Klopt, dat is echt een lastige. Want wie is op welk moment opdrachtgever? Er is bijvoorbeeld in dienstverlening ook altijd wel sprake van een stukje coproductie, dus de rol van opdrachtgever en opdrachtnemer wisselt nog wel eens. En dat maakt het lastig om dat heel scherp te krijgen. Ik ben er altijd van overtuigd dat partijen een leuke boterham willen verdienen en prettig met elkaar willen samenwerken. Dat lijken me niet zo moeilijke principes. Helaas zijn er toch altijd nog partijen die iets groter willen zijn, iets meer macht willen hebben of iets meer euro’s willen verdienen. En dat maakt het lastig. Daarom denk ik dat we niet meer naar welvaart moeten kijken, maar naar welzijn. En dan kan het ook wel met een paar euro’s minder. Er zit volgens mij een hele wereld te winnen in de manier waarop we daarnaar kijken.
Die gedachtegang is prachtig. Wat zou daar de eerste stap in zijn die we samen kunnen zetten?
Dat hangt er vanaf waar je je specifiek op wilt richten. Maar het begint met de discussie aangaan met elkaar, erover nadenken en bedenken hoe jij er invulling aan wilt geven. Voordat dat zich heeft bewerkstelligd in hoe we met elkaar zakendoen zal echt nog wel wat tijd kosten, maar het proberen dingen ter discussie te stellen en niet zomaar voor waar aan te nemen lijkt me de belangrijkste eerste stap. Verbeter de wereld, en begin bij jezelf.
Daar komt volgens mij ook de academische wereld mooi samen met de bedrijfswereld. Wat vind jij daarvan?
Het lijkt mij onontbeerlijk om dat te doen. Ons laboratorium


is buiten bij organisaties. We kunnen elkaar heel goed helpen: wij helpen de bedrijfswereld met inzichten op de korte en middellange termijn, en zij helpen ons de nieuwe vragen te identificeren. Zo kunnen we ons onderzoek steeds bijsturen op wat er speelt binnen organisaties. We zijn geen adviseurs, maar we willen wel werken aan vraagstukken die aan het front van het vakgebied liggen..
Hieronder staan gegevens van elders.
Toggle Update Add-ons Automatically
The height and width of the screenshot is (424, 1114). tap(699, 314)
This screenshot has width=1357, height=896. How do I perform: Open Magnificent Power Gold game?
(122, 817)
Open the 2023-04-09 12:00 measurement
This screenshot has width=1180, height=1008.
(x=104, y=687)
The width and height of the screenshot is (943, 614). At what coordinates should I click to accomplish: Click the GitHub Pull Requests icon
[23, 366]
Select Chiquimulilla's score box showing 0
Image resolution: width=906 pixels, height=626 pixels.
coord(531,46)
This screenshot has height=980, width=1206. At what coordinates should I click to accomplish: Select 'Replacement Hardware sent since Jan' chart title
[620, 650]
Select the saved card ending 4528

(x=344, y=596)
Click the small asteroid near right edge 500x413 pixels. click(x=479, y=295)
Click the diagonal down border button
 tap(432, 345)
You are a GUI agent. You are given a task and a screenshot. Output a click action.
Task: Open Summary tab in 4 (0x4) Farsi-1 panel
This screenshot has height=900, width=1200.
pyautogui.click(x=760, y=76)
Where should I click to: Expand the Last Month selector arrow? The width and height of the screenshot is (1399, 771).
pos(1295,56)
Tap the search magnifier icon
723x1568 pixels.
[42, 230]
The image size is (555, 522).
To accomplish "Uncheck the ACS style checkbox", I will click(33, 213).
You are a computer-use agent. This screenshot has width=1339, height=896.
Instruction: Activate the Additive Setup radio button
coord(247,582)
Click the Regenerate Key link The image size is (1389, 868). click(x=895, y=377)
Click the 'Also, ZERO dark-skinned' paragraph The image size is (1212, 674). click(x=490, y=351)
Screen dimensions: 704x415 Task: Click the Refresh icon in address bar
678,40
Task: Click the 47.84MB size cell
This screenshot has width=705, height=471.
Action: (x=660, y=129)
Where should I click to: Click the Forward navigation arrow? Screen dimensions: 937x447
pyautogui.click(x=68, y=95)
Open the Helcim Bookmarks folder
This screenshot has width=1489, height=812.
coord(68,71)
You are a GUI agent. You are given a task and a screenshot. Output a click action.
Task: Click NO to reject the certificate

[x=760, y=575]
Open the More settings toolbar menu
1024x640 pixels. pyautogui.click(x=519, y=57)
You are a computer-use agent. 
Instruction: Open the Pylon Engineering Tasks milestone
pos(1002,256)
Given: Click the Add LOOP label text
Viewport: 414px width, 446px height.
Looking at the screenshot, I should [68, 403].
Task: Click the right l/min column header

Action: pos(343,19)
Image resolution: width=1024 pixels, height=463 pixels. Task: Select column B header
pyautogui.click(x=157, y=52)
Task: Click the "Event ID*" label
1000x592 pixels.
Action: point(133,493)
Wat zou je dan mee willen geven aan collega professoren en collega’s in het bedrijfsleven?
Mijn collega professoren hanteren grotendeels dezelfde werkwijze als ik, dus daar kan ik niet veel meer aan meegeven. Aan collega inkopers zou ik willen zeggen, ga eens bij jezelf te rade om te reflecteren op wat er op ons af is gekomen, wat de gevolgen daarvan zijn die ook wat verder van jezelf af staan, en wat je anders zou willen doen om te helpen daarmee om te gaan. Durf te dromen, zeker nu.